Jordan hosts more than 1.3 million refugees, mostly those who have left neighboring Syria since the war started in 2011.
King Abdullah returned the compliment by praising Trump’s “humility.”
Bilateral ties, the situation in southern Syria bordering Jordan and the peace process topped the agenda of the White House meeting. Following economic protests and a change in government this month, the king is seeking U.S. support and expansion in trade and aid from Washington.
Last February, the Trump administration approved increasing the annual aid to Jordan to $1.3 billion, and King Abdullah met the treasury and commerce secretaries on Friday to discuss economic initiatives.
The U.S. plan is expected to propose solutions to core issues in dispute between the Israelis and Palestinians, such as borders, the future of Israeli settlements, the fate of Palestinian refugees and security.
Prince William pays first official British royal visit to occupied West Bank
Prince William paid the first official British royal visit to the Palestinian Territories on Wednesday, touring a refugee camp and telling Palestinians, “You have not been forgotten.”
It was one of the most politically sensitive visits yet undertaken by the prince, on a day which took him from the Israeli coastal city of Tel Aviv to the hilltop offices of Palestinian President Mahmoud Abbas in the occupied West Bank.
William, who is second in line to the throne, received red-carpet treatment as he inspected an honor guard at the Muqata, Abbas’s headquarters.

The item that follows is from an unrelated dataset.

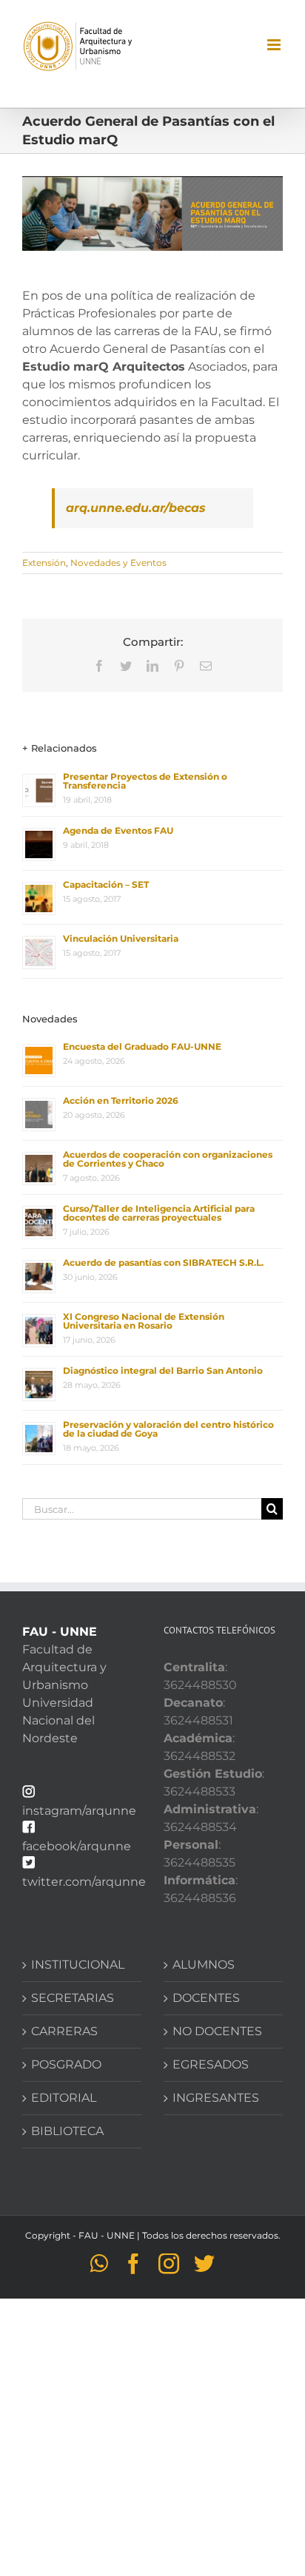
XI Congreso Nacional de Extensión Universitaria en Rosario (143, 1321)
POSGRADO (66, 2064)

“My sentiments are the same as yours in hoping that there is a lasting peace in the region,” the prince told Abbas.
“My message tonight is that you have not been forgotten,” the prince told a gathering of Palestinian civil society, business and religious leaders during a speech at the residence of the British Consul-General in Jerusalem. “It has been a very powerful experience to meet you and other Palestinians living in the West Bank, and to hear your stories. I hope that through my being here and understanding the challenges you face, the links of friendship and mutual respect between the Palestinian and British people will grow stronger.”
After his meeting with Abbas, the prince drove to Jalazone refugee camp to visit a health center and a school, both run by the United Nations Relief and Works Agency (UNRWA).
More than 9,000 Palestinian refugees live in Jalazone, a crowded cluster of cinderblock and concrete buildings that borders a large Israeli settlement.